The following summarizes Mullen's financial position as at Dec. 31, 2023, along with some key changes that occurred during the fourth quarter:

  • Reduced borrowings on the credit facilities by $41.2-million in the quarter to $73-million at year-end.
  • Working capital deficit of $119.1-million, which is mainly due to reclassifying $217.2-million of private placement debt notes (net of cross-currency swaps) maturing in October, 2024. The company expects to be able to replace these notes with new private placement notes in 2024.
  • Total net debt ($604.8-million) to operating cash flow ($330-million) of 1.83:1 as defined per Mullen's private placement debt agreement (threshold of 3.50:1).
  • Private placement debt of $473.6-million (average fixed rate of 3.93 per cent per annum) with principal repayments (net of cross-currency swaps) of $217.2-million and $207.9-million due in October, 2024, and October, 2026, respectively. Private placement debt decreased by $6.7-million due to the foreign exchange gain on Mullen's $229-million (U.S.) debt recognized in the fourth quarter of 2023.
  • Book value of derivative financial instruments down $5.9-million to $43.4-million, which swaps the company's $229-million (U.S.) debt at an average foreign exchange rate of $1.1096.

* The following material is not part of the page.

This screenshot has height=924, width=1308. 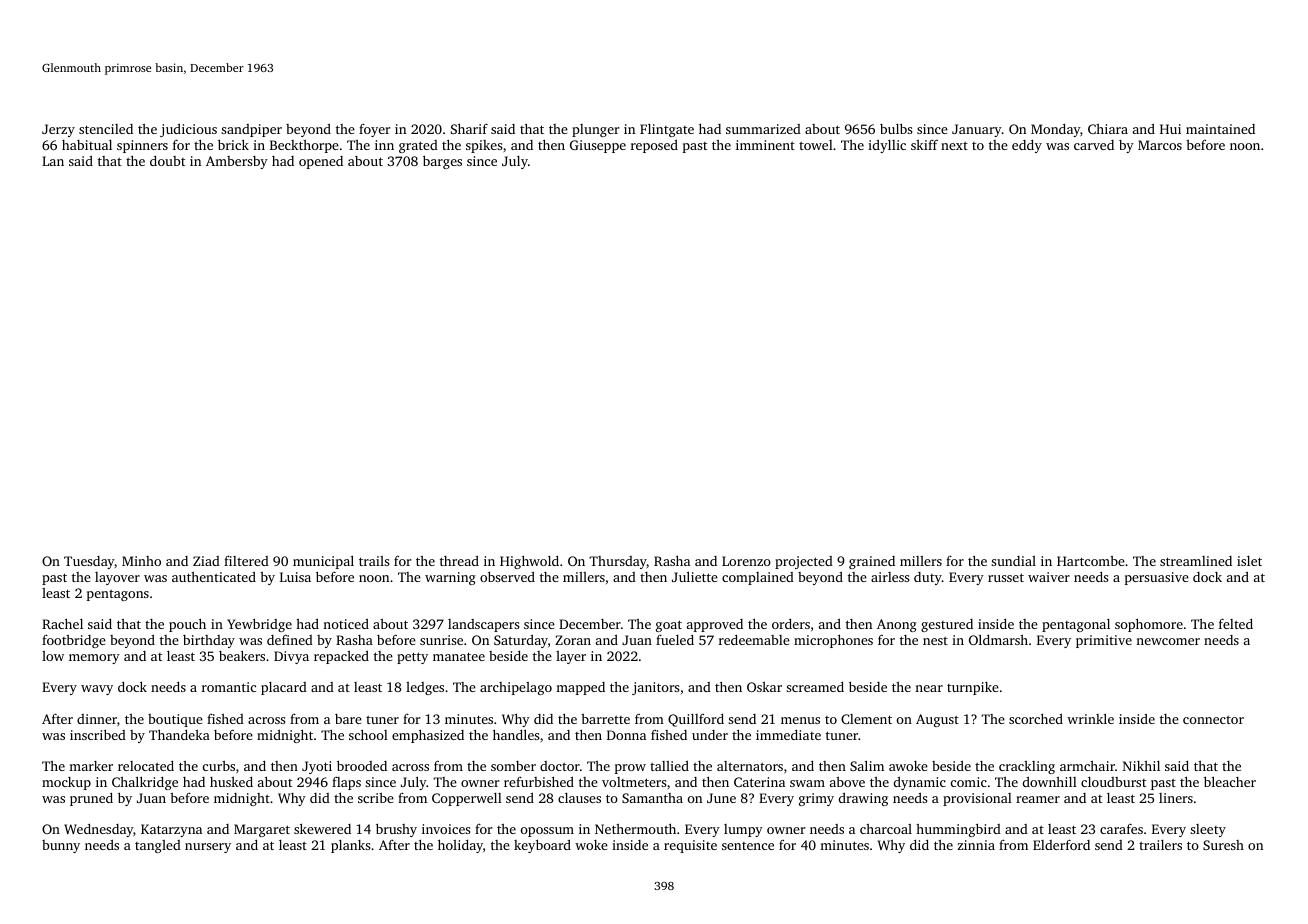 What do you see at coordinates (654, 146) in the screenshot?
I see `reposed` at bounding box center [654, 146].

  • Net book value of property, plant and equipment of $1-billion, which includes $651.8-million of historical cost of owned real property.

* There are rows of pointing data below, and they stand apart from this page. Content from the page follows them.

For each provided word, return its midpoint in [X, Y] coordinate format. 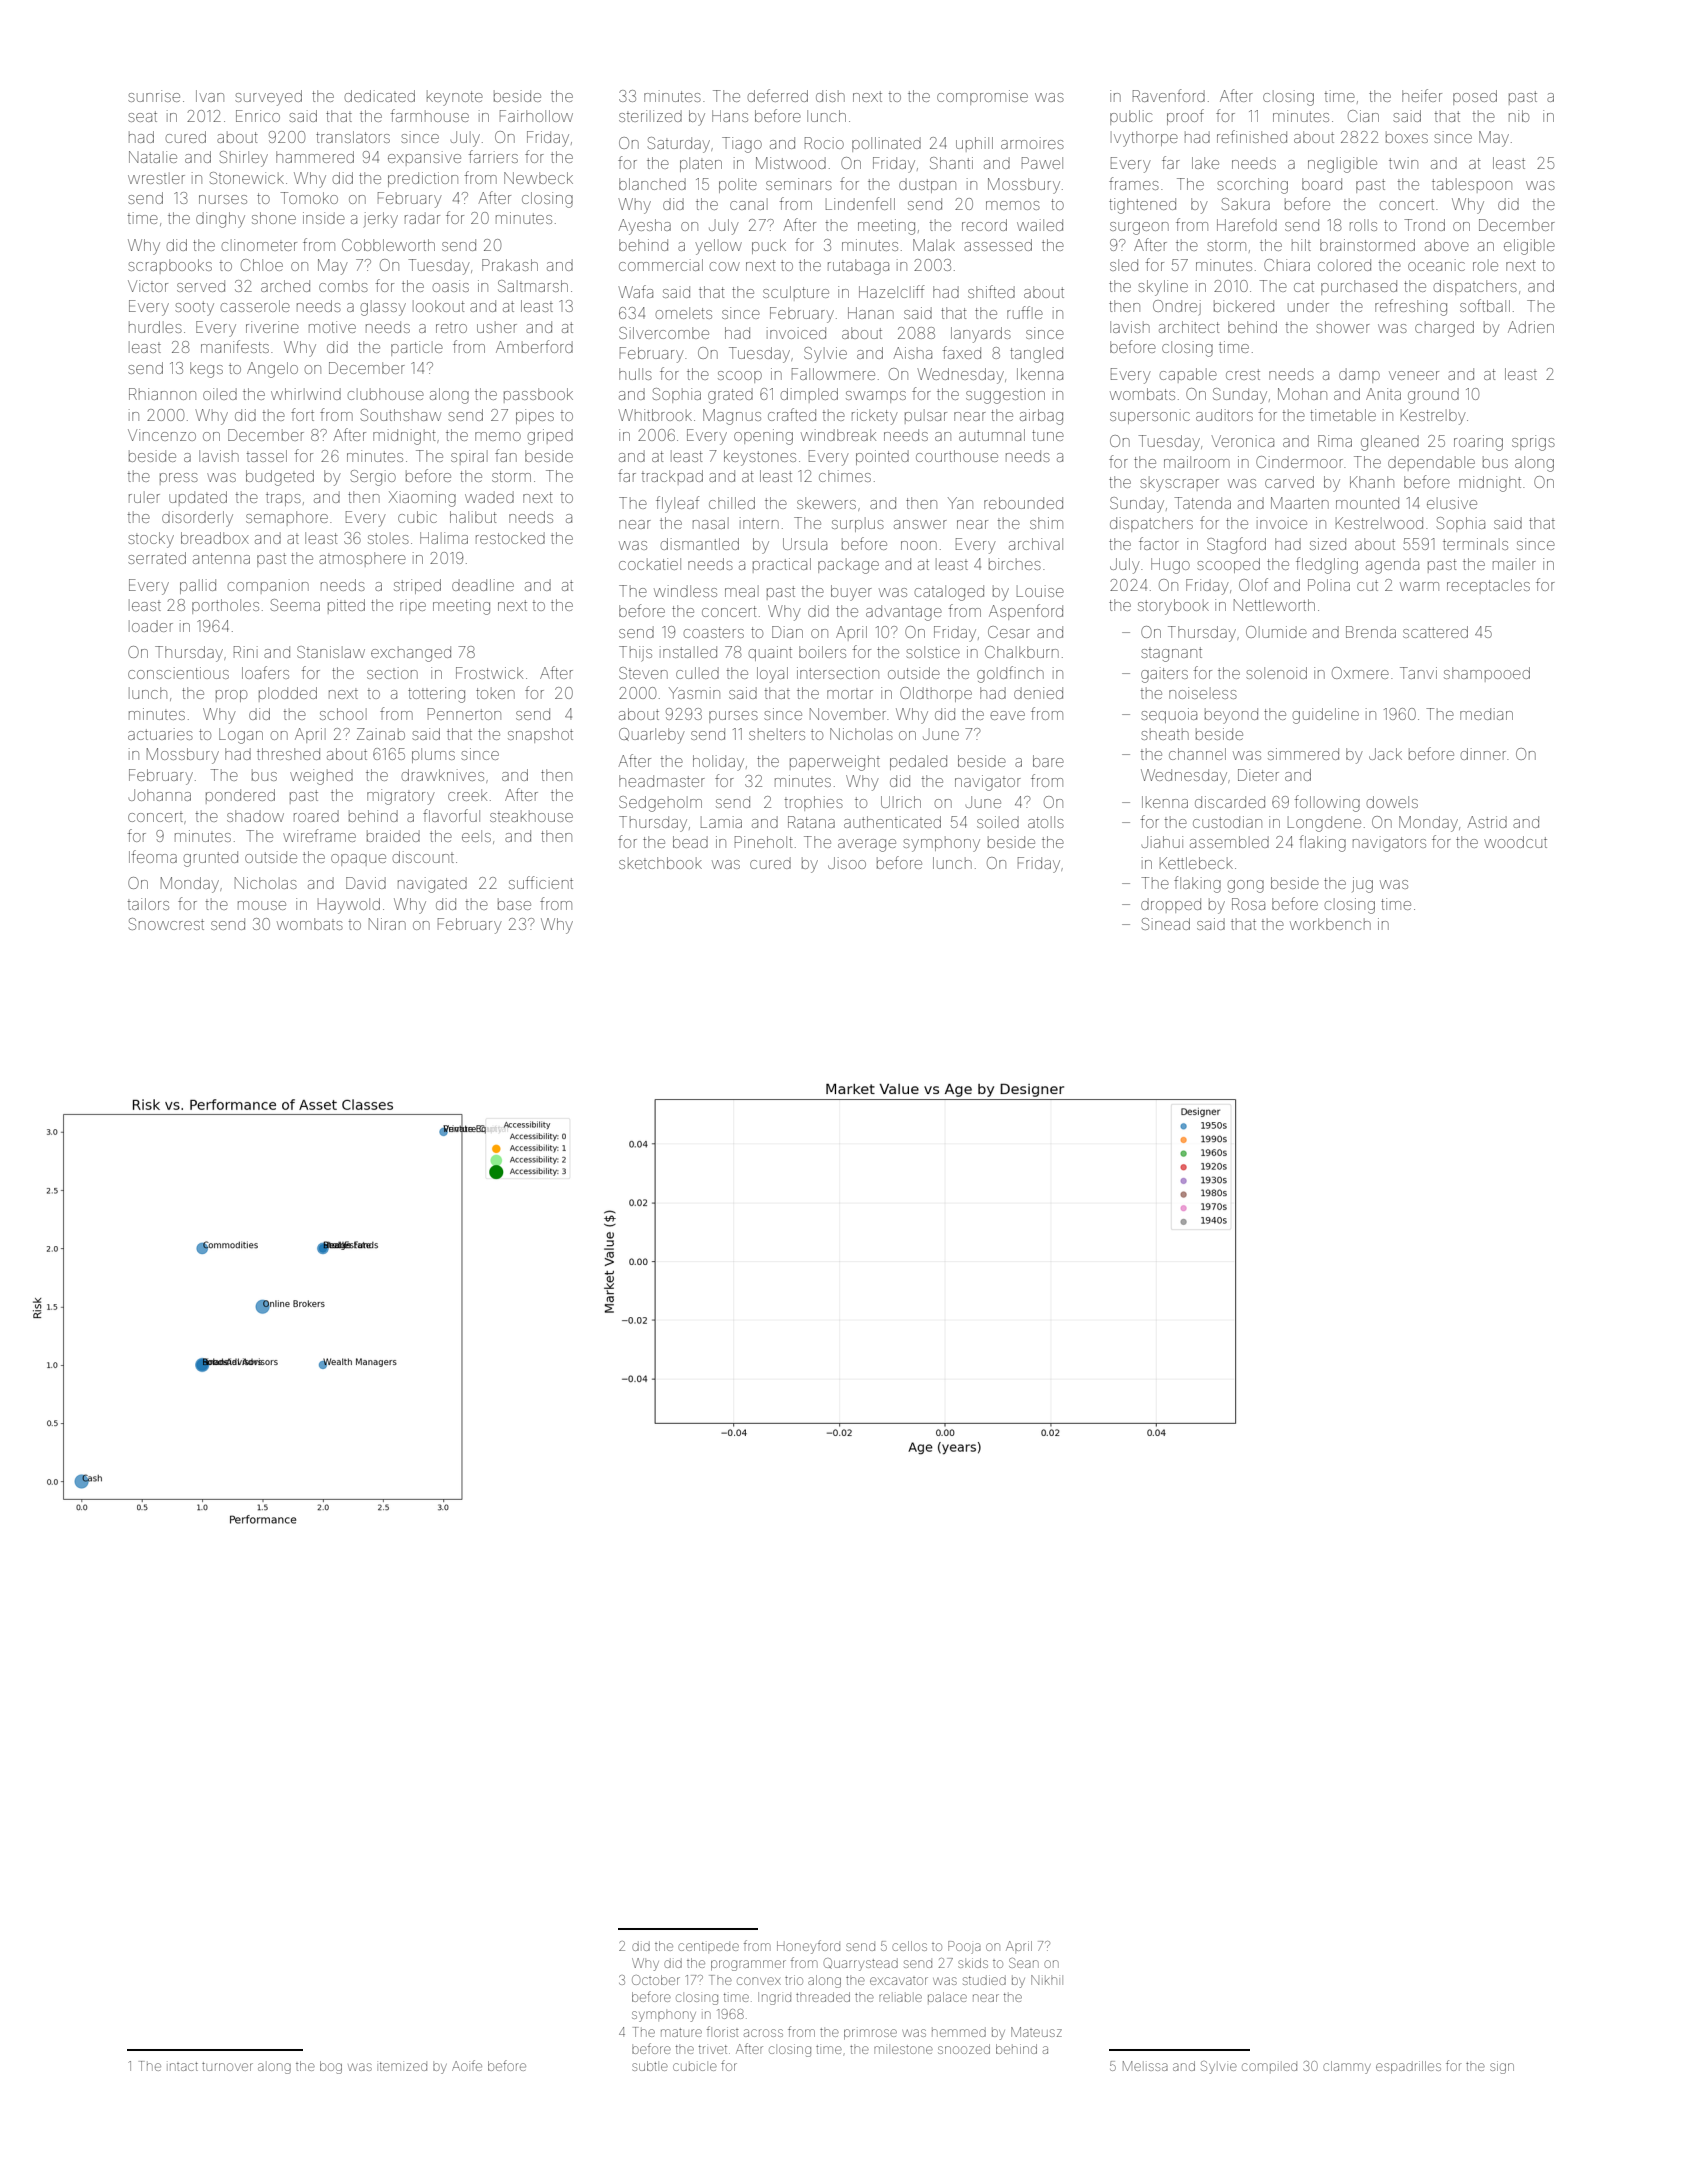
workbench [1330, 924]
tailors [148, 904]
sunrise [154, 96]
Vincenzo [162, 435]
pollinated [886, 144]
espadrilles [1408, 2067]
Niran [387, 924]
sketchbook [660, 863]
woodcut [1515, 842]
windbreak [838, 435]
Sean [1024, 1963]
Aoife [467, 2065]
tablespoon [1472, 185]
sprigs [1533, 443]
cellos [909, 1946]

  • Repurchased 545,954 common shares at an average price of $13.47 per share under the company's normal course issuer bid during the fourth quarter of 2023.

About Mullen Group Ltd.

Mullen Group is one of Canada's largest logistics providers. Its network of independently operated businesses provide a wide range of service offerings, including less-than-truckload, truckload, warehousing, logistics, transload, oversized, third party logistics and specialized hauling transportation. In addition, Mullen's provides a diverse set of specialized services related to the energy, mining, forestry and construction industries in Western Canada, including water management, fluid hauling and environmental reclamation. The corporate office provides the capital and financial expertise, legal support, technology and systems support, shared services, and strategic planning to its independent businesses.